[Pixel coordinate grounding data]
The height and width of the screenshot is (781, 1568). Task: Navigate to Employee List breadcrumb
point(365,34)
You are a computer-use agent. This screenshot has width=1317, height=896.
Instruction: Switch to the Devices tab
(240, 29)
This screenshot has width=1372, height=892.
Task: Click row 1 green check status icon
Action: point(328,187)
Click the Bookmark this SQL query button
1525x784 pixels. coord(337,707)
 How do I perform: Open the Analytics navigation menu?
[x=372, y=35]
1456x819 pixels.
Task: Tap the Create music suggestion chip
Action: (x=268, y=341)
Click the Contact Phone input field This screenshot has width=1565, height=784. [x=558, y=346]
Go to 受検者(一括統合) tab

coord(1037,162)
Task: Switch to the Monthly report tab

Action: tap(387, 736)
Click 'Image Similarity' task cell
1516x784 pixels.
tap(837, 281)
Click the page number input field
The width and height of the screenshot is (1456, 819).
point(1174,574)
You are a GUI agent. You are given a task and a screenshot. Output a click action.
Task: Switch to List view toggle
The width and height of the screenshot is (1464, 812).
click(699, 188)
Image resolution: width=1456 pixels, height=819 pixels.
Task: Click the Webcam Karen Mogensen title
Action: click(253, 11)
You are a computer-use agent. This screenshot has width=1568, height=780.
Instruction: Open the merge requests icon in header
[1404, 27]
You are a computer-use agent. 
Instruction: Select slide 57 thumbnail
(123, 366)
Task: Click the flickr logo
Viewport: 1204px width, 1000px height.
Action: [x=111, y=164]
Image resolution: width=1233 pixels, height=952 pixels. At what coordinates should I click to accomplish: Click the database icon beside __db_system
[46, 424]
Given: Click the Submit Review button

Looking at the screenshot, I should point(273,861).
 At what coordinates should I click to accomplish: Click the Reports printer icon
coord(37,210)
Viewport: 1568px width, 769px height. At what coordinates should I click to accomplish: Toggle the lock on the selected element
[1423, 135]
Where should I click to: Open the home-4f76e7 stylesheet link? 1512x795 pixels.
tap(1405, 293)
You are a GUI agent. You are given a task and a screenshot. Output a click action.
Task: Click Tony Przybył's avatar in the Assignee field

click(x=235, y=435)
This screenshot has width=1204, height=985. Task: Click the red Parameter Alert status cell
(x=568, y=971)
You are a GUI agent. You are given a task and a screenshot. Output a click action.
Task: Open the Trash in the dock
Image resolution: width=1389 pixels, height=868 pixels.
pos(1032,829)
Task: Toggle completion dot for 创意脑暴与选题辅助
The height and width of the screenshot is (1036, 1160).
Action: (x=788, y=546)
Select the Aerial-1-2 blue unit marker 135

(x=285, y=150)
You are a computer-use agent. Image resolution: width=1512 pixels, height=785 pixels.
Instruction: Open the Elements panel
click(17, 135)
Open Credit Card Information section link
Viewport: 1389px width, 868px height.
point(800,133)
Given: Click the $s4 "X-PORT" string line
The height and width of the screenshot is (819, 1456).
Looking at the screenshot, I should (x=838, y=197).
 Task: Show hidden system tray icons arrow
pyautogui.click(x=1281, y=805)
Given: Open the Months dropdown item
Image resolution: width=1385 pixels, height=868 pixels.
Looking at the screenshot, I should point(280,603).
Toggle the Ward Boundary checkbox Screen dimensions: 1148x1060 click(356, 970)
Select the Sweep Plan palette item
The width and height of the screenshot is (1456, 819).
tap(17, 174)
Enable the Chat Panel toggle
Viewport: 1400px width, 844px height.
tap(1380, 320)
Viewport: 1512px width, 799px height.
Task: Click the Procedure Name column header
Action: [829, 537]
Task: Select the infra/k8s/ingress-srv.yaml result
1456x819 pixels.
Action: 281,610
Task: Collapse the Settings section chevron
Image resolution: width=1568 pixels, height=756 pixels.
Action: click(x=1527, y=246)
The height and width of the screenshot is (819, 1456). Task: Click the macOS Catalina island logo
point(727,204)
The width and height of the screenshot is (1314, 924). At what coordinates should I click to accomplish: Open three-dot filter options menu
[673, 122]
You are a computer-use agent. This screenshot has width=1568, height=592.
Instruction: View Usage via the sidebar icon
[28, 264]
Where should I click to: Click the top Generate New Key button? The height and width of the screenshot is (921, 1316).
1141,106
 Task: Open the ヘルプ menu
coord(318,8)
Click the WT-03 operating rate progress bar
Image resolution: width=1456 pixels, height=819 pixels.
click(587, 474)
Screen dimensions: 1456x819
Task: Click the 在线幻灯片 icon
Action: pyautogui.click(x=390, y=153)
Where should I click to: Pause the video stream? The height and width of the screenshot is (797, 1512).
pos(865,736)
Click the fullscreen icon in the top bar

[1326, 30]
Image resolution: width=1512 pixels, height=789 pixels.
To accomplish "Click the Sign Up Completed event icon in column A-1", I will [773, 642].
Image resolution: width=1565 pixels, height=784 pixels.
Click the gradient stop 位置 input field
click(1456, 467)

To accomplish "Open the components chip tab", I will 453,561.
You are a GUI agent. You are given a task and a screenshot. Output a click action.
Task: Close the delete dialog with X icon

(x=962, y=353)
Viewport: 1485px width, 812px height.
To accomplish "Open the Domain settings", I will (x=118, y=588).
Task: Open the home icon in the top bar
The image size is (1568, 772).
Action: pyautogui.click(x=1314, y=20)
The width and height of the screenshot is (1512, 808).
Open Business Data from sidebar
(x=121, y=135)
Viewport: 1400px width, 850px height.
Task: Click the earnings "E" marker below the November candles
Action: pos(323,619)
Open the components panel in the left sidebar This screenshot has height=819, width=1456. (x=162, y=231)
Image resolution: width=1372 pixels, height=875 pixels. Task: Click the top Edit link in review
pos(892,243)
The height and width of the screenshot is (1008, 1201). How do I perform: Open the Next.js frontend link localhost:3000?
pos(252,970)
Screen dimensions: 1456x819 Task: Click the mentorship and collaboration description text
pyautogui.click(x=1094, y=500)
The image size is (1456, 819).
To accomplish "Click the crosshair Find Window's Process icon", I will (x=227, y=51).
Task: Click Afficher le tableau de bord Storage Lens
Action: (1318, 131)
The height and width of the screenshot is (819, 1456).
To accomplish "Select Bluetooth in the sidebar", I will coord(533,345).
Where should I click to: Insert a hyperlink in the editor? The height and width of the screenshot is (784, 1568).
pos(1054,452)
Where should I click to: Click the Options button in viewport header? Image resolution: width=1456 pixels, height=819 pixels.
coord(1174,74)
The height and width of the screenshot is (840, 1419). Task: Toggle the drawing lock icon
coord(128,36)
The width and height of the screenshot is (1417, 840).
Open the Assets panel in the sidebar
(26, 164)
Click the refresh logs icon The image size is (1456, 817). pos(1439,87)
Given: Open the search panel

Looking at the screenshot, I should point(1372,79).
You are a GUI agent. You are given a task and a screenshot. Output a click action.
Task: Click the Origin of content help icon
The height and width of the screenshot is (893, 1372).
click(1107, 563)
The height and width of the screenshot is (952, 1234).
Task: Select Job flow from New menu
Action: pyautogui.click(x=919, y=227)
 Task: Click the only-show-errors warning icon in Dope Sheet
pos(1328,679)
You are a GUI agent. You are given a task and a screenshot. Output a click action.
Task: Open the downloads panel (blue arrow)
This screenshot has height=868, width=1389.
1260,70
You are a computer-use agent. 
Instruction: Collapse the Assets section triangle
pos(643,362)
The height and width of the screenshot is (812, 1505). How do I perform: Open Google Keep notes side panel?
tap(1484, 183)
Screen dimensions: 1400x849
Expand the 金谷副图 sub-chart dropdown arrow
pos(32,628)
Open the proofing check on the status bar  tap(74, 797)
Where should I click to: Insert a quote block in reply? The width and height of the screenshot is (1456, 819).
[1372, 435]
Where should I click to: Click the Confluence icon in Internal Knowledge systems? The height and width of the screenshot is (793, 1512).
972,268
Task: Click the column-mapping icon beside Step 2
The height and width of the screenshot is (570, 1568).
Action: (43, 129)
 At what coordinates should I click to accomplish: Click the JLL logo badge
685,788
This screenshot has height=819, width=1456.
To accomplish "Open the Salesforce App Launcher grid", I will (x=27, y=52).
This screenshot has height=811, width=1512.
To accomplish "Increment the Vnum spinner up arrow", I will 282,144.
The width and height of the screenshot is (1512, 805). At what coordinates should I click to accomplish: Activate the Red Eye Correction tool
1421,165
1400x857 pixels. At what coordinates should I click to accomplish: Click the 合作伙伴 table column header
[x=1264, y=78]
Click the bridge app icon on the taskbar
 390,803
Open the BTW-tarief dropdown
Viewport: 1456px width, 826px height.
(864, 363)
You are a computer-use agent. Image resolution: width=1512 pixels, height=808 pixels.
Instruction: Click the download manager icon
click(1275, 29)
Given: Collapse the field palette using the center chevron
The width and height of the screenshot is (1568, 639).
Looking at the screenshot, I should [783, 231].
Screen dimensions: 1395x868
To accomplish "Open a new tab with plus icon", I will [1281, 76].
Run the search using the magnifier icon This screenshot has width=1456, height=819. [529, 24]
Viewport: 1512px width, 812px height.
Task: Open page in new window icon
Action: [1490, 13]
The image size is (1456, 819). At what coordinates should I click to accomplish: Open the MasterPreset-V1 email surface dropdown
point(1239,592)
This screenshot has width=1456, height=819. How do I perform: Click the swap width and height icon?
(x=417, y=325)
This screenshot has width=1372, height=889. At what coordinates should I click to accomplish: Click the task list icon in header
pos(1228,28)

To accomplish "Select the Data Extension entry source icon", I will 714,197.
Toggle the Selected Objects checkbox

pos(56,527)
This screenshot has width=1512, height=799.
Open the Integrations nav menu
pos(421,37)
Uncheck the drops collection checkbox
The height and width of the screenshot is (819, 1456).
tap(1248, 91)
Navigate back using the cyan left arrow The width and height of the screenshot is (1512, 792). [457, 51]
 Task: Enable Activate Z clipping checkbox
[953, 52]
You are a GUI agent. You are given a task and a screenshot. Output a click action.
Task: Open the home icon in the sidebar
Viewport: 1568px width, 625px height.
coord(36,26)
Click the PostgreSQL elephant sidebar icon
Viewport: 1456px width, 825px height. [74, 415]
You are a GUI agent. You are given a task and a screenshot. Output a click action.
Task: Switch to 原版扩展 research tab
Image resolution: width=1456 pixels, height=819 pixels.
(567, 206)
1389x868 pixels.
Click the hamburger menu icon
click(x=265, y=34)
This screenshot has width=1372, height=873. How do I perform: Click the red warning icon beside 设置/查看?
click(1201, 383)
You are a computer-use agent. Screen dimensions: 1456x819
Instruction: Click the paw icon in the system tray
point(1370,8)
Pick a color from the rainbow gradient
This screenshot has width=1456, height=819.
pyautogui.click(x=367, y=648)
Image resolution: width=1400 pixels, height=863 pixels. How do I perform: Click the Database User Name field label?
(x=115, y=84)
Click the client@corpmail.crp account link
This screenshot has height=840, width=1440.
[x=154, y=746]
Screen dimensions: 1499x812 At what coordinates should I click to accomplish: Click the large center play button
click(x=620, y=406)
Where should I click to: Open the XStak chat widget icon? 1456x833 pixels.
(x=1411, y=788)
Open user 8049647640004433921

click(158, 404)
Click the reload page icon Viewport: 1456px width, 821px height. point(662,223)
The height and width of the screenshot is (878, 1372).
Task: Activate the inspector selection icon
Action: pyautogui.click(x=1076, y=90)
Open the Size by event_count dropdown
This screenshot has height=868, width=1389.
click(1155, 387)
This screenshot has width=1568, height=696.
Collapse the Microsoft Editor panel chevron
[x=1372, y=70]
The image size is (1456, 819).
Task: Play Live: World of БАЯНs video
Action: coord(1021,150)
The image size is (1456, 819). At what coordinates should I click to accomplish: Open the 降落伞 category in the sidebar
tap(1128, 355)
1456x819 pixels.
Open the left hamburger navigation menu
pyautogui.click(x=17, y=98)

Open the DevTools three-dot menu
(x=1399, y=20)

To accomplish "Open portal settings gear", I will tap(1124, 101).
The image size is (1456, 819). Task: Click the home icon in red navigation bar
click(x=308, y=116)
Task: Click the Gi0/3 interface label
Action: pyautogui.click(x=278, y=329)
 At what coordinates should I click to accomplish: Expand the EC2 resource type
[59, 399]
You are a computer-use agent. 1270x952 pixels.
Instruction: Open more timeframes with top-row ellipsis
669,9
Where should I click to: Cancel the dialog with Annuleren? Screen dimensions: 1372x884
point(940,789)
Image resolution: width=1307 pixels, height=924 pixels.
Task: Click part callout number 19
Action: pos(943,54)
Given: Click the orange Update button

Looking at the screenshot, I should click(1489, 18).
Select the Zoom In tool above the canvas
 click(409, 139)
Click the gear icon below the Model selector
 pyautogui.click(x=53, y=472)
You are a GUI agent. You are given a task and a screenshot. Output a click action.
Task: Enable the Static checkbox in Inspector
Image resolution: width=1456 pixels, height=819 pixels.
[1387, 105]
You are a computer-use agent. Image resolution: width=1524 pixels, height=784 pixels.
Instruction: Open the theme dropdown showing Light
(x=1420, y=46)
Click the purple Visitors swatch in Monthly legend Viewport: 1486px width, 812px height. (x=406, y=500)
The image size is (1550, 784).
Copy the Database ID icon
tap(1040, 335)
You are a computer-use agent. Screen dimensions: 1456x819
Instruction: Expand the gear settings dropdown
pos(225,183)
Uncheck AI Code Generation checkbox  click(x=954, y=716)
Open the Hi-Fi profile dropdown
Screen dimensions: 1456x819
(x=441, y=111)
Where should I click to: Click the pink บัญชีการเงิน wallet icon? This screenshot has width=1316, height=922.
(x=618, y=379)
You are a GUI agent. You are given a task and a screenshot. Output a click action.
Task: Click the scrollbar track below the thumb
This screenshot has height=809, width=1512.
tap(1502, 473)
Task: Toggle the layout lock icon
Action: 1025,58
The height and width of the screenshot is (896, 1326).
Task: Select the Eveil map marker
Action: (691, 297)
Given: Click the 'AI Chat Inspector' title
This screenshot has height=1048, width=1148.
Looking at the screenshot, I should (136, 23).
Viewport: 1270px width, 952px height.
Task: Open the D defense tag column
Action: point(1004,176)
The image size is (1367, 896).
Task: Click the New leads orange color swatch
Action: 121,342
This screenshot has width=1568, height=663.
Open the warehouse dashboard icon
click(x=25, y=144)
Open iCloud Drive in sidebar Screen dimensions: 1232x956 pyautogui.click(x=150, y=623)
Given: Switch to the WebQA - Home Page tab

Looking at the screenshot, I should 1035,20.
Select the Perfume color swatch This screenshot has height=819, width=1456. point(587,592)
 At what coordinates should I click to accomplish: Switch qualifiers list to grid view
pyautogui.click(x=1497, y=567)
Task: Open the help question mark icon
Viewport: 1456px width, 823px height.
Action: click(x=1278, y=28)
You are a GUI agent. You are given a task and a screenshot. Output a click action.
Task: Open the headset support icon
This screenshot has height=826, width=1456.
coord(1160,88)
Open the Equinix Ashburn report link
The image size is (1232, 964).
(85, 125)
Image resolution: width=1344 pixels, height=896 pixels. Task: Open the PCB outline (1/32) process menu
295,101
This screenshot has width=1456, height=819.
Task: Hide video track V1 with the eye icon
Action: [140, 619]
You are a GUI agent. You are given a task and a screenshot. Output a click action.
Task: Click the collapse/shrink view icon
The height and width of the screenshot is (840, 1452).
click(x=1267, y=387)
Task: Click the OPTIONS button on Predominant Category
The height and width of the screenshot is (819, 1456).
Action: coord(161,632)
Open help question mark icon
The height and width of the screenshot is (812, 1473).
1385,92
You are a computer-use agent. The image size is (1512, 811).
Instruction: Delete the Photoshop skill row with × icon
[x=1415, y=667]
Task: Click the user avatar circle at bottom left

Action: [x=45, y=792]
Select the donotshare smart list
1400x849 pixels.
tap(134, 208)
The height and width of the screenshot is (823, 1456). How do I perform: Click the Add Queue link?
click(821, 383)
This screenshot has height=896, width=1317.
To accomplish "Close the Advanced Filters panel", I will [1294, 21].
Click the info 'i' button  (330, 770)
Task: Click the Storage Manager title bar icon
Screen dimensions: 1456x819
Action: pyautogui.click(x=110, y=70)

:: Your task ::
Search the entries above for the string "computer". Copy each line in which it appears.

:: Answer box ::
You are a computer-use agent. This screenshot has width=1317, height=896.
You are a computer-use agent. This screenshot has width=1568, height=780.
You are a computer-use agent. 
You are a computer-use agent. Image resolution: width=1512 pixels, height=785 pixels.
You are a computer-use agent. This screenshot has width=1568, height=592.
You are a computer-use agent. 
You are a computer-use agent. Image resolution: width=1512 pixels, height=808 pixels.
You are a computer-use agent. Screen dimensions: 1456x819
You are a computer-use agent. 1270x952 pixels.
You are a computer-use agent. Image resolution: width=1524 pixels, height=784 pixels.
You are a computer-use agent. Screen dimensions: 1456x819
You are a computer-use agent. The image size is (1512, 811).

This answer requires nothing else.